24-11-2025
Hay
meses en los que la actualidad exige hablar, y otros en los que la memoria —esa
hemeroteca íntima con la que todos cargamos— reclama su espacio. Este noviembre
pertenece a los segundos. Por eso regreso deliberadamente a aquella columna de
hace más de dos años donde evocaba a los «santos desconocidos y olvidados» de
nuestras cofradías: hombres discretos, sin focos ni oropeles, que sostuvieron
como vigas maestras lo que otros, después, encontraron ya en pie.
En
este 2025, la nómina de quienes han dejado este mundo es dolorosamente
abundante. Hermanos como Jesús Ciudad, Agustín Martín o Jesús Ángel García, en
la Soledad; Ángel González, en la Congregación de Jesús Rescatado; o Juan
Calderón y Fernando Márquez, en la Congregación de Jesús Nazareno. Todos ellos,
entre otros, han pasado de ocupar asientos en los cabildos a habitar la memoria
de sus corporaciones, y no siempre —permítanme el inciso — tratamos con
justicia esa transición. Somos expertos en lutos solemnes, pero bastante menos
en gratitudes sinceras.
Todos
compartían un modo de estar en la hermandad que hoy, quizá, resulte anacrónico:
llegar antes que nadie, marcharse después de todos, trabajar sin reclamar
autoría, amar a las imágenes haciendo,
no exhibiendo. Una liturgia silenciosa que no todos están dispuestos a asumir.
Les ruego que me permitan detenerme, siquiera brevemente, en la memoria de mis
hermanos congregantes Juan Calderón y Fernando Márquez.
Calderón
—como era conocido en la Plaza de los Sexmeros— fue uno de aquellos «últimos de Filipinas»
de la Semana Santa salmantina; hombres que, en la profunda crisis de la década
de los setenta, tomaron las hermandades entre sus manos firmes para evitar que
aquello que hoy contemplamos con pujanza y esplendor se desvaneciera para
siempre. El año anterior a su nombramiento como hermano mayor de la congregación
apenas desfilaron quince hermanos de fila y el Santo Entierro había dejado de
procesionar. Él, junto con las distintas juntas de gobierno que lo acompañaron,
devolvió el pulso vital a la institución e impidió que Salamanca quedara
huérfana de la dulce y misericordiosa mirada del Nazareno.

──────────

- _Tarea a realizar_
Retoma el texto sobre los cofrades salmantinos fallecidos en 2025 y prosíguelo a partir de su última oración. Las filas no guardan relación con el texto.

──────────

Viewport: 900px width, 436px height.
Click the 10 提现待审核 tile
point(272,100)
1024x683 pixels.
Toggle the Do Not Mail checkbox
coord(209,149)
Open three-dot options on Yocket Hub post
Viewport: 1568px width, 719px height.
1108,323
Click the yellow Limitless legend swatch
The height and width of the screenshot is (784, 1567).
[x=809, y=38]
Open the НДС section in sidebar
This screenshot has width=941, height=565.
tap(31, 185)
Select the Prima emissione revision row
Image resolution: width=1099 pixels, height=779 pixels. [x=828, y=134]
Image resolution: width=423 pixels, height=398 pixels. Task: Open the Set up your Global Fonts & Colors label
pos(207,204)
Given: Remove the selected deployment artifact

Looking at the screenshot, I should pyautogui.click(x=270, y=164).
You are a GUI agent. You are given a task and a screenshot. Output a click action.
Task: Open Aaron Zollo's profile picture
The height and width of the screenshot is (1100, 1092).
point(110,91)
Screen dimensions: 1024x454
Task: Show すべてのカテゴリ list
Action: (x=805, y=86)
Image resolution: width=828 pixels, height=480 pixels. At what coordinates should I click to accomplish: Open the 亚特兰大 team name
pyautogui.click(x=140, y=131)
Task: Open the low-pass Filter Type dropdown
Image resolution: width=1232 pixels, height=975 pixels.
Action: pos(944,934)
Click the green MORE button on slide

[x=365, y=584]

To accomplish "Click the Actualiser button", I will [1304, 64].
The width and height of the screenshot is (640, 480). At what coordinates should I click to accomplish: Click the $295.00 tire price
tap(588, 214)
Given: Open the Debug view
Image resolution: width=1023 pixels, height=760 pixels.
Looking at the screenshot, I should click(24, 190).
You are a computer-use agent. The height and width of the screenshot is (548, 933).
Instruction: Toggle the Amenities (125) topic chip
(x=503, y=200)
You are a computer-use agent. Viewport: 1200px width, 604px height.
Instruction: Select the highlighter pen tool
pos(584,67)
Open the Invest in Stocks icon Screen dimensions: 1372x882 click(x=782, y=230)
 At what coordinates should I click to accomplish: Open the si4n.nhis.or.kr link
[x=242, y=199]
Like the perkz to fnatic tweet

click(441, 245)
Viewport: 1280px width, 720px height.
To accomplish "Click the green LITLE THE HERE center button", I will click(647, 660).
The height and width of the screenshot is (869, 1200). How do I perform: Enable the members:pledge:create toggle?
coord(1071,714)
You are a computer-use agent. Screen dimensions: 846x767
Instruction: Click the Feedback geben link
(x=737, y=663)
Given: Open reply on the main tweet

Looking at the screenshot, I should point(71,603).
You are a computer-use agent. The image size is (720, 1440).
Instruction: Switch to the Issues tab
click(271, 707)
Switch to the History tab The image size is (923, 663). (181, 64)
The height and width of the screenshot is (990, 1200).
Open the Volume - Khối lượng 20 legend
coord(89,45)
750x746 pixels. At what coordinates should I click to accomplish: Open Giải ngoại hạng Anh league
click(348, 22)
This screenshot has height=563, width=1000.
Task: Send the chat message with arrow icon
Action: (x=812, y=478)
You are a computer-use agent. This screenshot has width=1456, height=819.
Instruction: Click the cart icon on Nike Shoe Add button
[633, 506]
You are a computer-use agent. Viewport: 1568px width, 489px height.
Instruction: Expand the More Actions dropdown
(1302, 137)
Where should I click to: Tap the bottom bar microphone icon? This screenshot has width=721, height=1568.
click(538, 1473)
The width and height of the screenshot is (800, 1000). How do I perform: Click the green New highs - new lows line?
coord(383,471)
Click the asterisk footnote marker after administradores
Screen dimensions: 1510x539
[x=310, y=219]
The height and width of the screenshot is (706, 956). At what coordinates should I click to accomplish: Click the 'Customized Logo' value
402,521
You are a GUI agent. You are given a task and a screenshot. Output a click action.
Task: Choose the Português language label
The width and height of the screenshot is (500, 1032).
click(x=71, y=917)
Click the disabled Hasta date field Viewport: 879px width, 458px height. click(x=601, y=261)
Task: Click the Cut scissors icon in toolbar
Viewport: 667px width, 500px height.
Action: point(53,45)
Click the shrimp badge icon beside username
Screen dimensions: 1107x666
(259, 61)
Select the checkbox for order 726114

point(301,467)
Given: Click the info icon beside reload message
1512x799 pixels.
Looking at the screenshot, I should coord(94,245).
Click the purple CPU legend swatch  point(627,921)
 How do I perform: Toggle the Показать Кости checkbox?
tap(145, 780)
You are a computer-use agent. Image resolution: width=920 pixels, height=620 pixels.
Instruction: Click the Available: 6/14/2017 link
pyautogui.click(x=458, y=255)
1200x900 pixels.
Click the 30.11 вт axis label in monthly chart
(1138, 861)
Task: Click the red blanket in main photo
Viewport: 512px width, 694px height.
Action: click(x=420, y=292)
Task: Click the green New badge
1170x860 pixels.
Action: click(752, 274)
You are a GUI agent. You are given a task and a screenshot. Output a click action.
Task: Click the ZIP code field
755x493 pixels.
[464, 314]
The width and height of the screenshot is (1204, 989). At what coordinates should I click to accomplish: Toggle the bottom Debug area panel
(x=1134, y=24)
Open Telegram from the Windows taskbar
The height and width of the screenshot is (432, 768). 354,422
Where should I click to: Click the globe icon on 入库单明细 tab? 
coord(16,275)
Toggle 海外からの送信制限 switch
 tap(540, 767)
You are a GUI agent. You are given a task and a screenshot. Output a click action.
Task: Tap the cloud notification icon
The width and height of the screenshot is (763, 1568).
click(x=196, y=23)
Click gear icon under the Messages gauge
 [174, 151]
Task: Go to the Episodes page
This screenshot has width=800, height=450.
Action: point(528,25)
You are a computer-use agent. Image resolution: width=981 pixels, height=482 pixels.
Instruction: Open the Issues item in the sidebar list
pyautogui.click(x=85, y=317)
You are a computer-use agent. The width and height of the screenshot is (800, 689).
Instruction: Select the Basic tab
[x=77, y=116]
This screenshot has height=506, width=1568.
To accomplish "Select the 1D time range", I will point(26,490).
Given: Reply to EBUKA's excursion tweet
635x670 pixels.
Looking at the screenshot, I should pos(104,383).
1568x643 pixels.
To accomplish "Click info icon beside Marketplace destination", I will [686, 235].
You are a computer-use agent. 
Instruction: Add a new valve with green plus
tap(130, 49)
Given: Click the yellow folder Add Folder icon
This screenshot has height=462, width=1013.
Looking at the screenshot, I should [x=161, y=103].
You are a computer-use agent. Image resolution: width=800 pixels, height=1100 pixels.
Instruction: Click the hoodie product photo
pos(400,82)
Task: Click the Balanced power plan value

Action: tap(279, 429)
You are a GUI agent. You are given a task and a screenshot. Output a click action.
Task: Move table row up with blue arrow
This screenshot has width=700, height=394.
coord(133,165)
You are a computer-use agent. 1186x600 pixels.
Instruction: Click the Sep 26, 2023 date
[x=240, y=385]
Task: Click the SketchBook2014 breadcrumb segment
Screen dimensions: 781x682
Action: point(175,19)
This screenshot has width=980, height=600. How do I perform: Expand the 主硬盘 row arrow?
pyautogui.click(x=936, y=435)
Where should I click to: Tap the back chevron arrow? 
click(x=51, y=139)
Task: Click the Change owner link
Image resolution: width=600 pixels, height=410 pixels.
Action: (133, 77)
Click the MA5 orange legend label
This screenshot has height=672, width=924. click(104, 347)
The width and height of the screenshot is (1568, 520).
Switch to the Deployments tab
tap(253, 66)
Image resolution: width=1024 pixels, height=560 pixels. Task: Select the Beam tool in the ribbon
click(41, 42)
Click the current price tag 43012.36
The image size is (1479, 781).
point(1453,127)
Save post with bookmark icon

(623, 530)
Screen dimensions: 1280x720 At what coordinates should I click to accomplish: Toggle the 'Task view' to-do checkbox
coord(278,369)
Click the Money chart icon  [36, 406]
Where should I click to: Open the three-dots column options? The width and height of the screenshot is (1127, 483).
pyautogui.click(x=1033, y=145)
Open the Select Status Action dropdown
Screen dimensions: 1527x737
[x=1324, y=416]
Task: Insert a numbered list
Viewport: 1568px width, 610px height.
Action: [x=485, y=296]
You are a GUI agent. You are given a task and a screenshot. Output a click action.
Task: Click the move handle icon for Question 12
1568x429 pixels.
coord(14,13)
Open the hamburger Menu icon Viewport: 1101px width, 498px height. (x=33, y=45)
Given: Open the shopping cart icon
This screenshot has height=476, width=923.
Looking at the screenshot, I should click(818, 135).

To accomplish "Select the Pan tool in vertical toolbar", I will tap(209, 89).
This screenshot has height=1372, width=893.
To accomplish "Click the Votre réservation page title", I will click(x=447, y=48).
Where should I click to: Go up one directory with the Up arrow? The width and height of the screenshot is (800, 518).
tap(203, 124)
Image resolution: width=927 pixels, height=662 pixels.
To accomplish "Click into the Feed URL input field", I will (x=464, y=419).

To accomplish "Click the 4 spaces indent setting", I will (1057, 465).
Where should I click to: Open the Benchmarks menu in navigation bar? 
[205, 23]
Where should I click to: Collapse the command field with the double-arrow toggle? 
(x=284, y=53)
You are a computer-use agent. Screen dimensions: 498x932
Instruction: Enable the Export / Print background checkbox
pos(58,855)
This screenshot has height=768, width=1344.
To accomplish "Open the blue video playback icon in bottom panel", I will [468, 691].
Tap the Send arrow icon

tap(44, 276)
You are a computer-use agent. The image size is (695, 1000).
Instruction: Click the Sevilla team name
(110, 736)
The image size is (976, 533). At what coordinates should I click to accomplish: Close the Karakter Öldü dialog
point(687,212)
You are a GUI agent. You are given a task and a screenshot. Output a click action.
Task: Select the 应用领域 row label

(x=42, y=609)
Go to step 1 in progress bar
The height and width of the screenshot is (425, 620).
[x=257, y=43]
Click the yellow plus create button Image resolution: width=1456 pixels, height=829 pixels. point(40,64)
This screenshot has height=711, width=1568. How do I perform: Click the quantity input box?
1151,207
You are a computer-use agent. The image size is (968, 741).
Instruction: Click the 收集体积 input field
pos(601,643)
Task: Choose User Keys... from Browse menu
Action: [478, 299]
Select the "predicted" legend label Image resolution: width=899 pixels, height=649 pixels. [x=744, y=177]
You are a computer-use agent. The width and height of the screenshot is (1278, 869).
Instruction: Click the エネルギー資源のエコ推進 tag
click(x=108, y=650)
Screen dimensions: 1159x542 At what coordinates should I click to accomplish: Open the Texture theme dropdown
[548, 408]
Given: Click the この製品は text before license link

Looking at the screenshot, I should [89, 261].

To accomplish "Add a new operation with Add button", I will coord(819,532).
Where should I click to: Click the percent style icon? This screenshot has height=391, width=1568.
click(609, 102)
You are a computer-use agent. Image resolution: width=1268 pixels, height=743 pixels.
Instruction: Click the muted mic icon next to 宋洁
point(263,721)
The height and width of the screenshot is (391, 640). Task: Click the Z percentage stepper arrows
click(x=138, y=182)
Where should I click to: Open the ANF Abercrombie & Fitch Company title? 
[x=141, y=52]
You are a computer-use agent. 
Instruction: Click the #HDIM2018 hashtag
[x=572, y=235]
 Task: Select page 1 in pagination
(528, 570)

──────────

- _Resultado esperado_
Y si
hubo alguien capaz de recoger con dignidad y nobleza el testigo de Calderón,
ése fue, sin duda alguna, Fernando Márquez. Congregante durante toda su
existencia, ocupó con la sobriedad, la prudencia y el buen hacer que lo
caracterizaban el puesto de vicario de Cruz. Bajo su responsabilidad reposaba,
en buena medida, el transcurrir elegante, ceremonioso y cadencioso de los
hermanos nazarenos en la tarde del Viernes Santo durante algo más de la última
década.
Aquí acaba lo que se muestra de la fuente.